MoBiVic (Mono- and Bi-functionalised VEHICLe) is a virtual database of aromatic heterocycles built by functionalising the VEHICLe dataset of Pitt et al. (2009) with small, low molecular weight substituents.
The datasets are provided as .json files, with keys as RegIDs (each heterocycle's unique identifier in the database), and the values as the canonicalised SMILES strings. The following datasets are included in the Data directory (for details of their construction please see below):
| Name | Description |
|---|---|
VEHICLe.json |
The original VEHICLe database of Pitt et al. RegIDs correspond to the original RegIDs of the dataset |
all_monofunctionalised.json |
The full dataset of monofunctionalised VEHICLe heterocycles. This is unfiltered, and so includes heterocycles with no remaining exit-vectors, and those that are likely to be highly reactive or unstable. |
all_bifunctionalised.json |
The full dataset of bifunctionalised VEHICLe heterocycles. This is unfiltered, and so includes heterocycles with no remaining exit-vectors, and those that are likely to be highly reactive or unstable. |
MoBiVic.json |
The combined library of 546 271 unfunctionalised, monofunctionalised, and bifunctionalised heterocycles. This has been filtered according to the rules outlined below to remove potentially unstable molecules, and those without exit-vectors. |
Also included for reference is functionalise_library.py, the Python script used to generate these libraries.

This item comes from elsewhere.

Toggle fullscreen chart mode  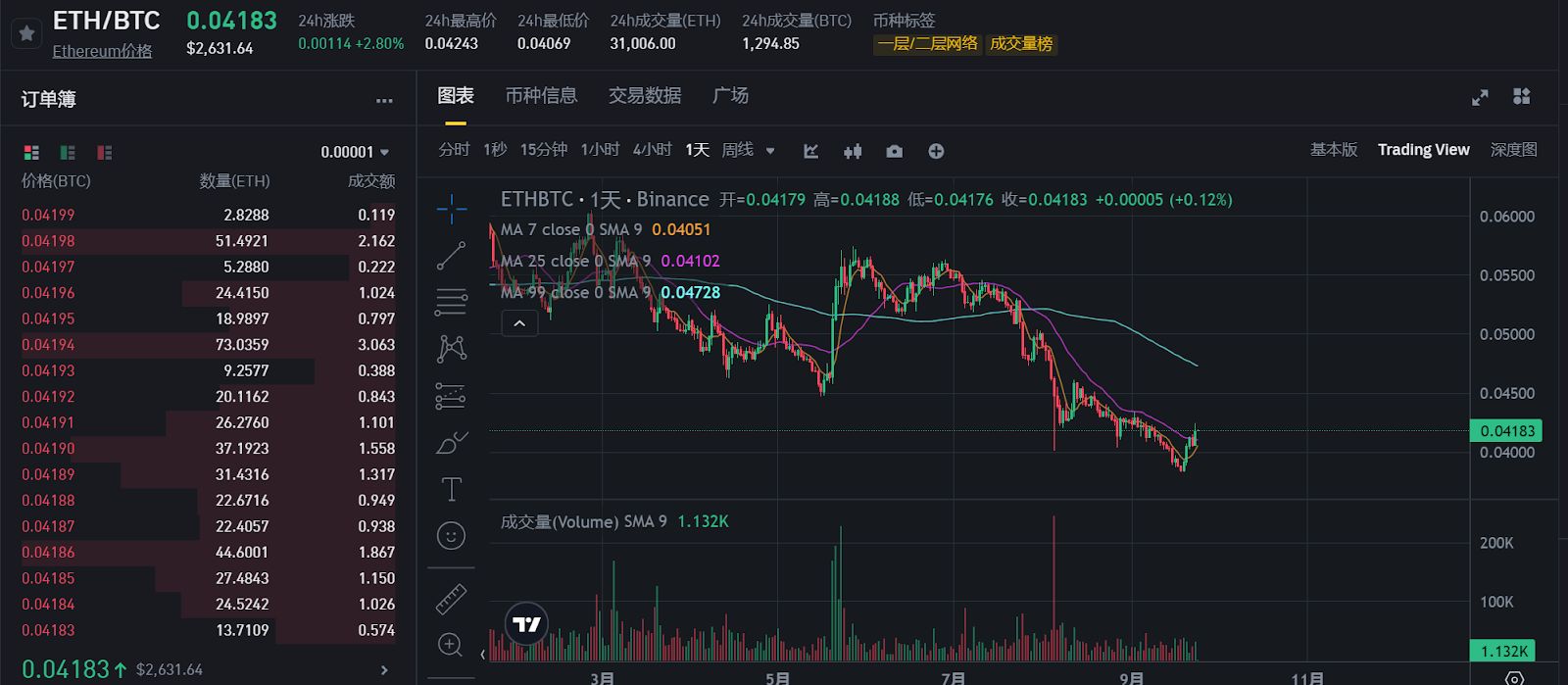pyautogui.click(x=1480, y=97)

The VEHICLe database of Pitt et al. (2009) was used as a starting point for the construction of the MoBiVic database. VEHICLe is a virtual database of 24 867 heterocycles conforming to the following criteria:
- Mono- or bi-cyclic systems of 5 or 6 membered rings (thus 6,6-,5,5-, and 5,6-bicycles are included);
- only containing the elements C, N, S, O, H;
- obeying Hückel's 4n+2 rule of aromaticity; and
- exocyclic C-O bonds exist as carbonyls rather than hydroxyls in all cases (keto or lactam tautomers only).

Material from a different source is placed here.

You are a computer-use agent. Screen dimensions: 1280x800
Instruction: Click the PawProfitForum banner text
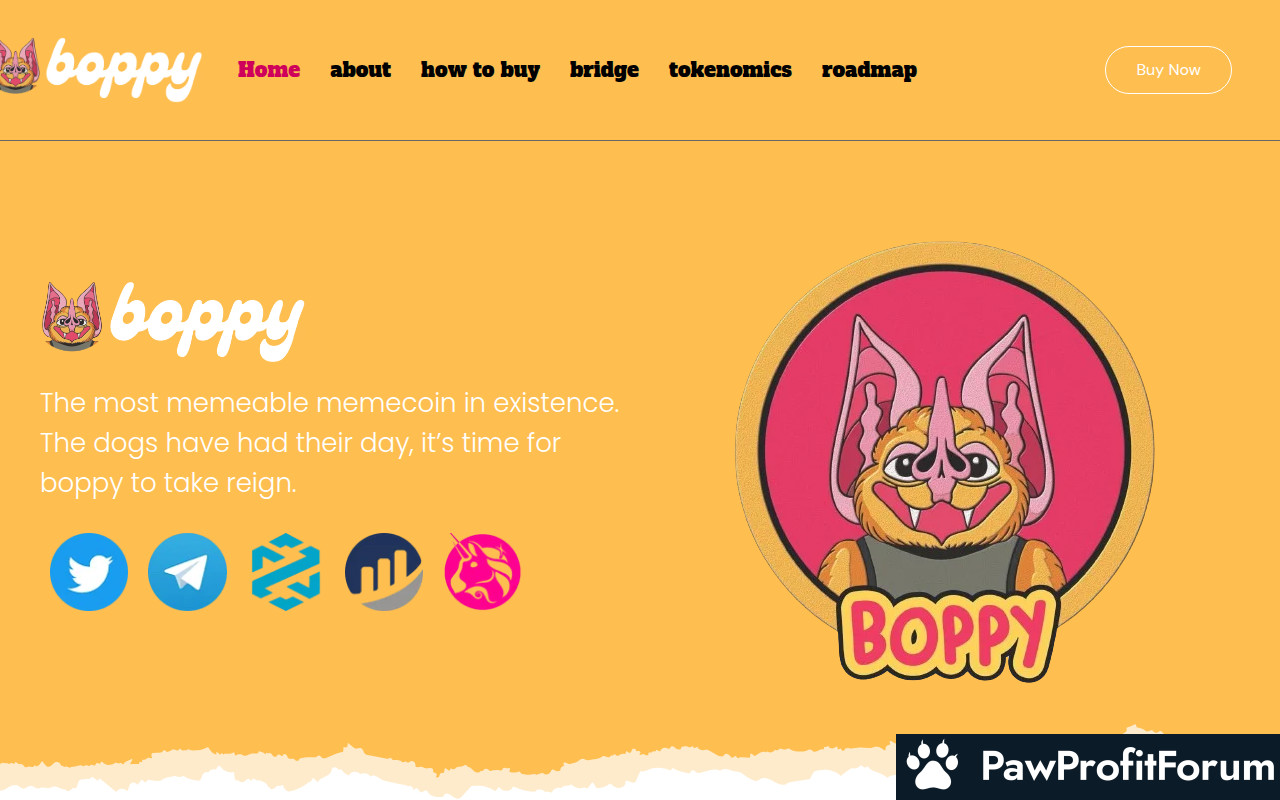(x=1127, y=767)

To functionalise the VEHICLe heterocycles, separate sets of substituents were chosen for bonding to carbon and nitrogen, based on a 2017 analysis of ChEMBL substituents by Astex and amended based on chemical experience. These are shown in panels A and B of the below figure.

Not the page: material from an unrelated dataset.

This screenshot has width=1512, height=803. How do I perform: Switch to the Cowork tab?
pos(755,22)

For each heterocycle in VEHICLe, all the available exit-vectors (C-H or N-H bonds) were identified (for example, in the figure below indole has 7 exit-vectors: 6 C-H bonds and 1 N-H bond). Each substituent was then considered sequentially, and bonded to each available exit vector on the heterocycle in turn, resulting in a set of singly functionalised heterocycles where every available substituent is bonded to every available exit-vector exactly once. For the example of indole below this generates 44 monofunctionalised heterocycles (42 with substituents bonded to carbona and 2 with substituents bonded to nitrogen).
This process was then applied again to each of the monofunctionalised heterocycles to generate a library of bifunctionalised heterocycles. The number of heterocycles in each library is given below.
| Library | Number of heterocycles |
|---|---|
| VEHICLe | 24 867 |
| Monofunctionalised | 336 816 |
| Bifunctionalised | 486 220 |
Included within these libraries are heterocycles that are unlikely to ever stably exist, are too reactive to be useful in most applications, or that have no remaining exit-vectors and thus cannot be further functionalised (and are therefore not practically useful).
The combined library of VEHICLe, monofunctionalised, and bifunctionalised heterocycles was therefore curated to remove the molecules described above. Molecules were removed from the library if they met one or more of the following rules:
- The proportion of heavy atoms that are carbon is less than 20% (tetrazole was manually excluded from this filter);
- molecules with >3 aromatic nitrogens bonded together;
- molecules with 3 or more carbonyls;
- cyclic anhydrides; or
- cyclic thioesters.
Those with no remaining exit-vectors were also removed from the library.
This left a library of 546 271 heterocycles (containing both unfunctionalised, monofunctionalised, and bifunctionalised heterocycles), which we have termed the MoBiVic database.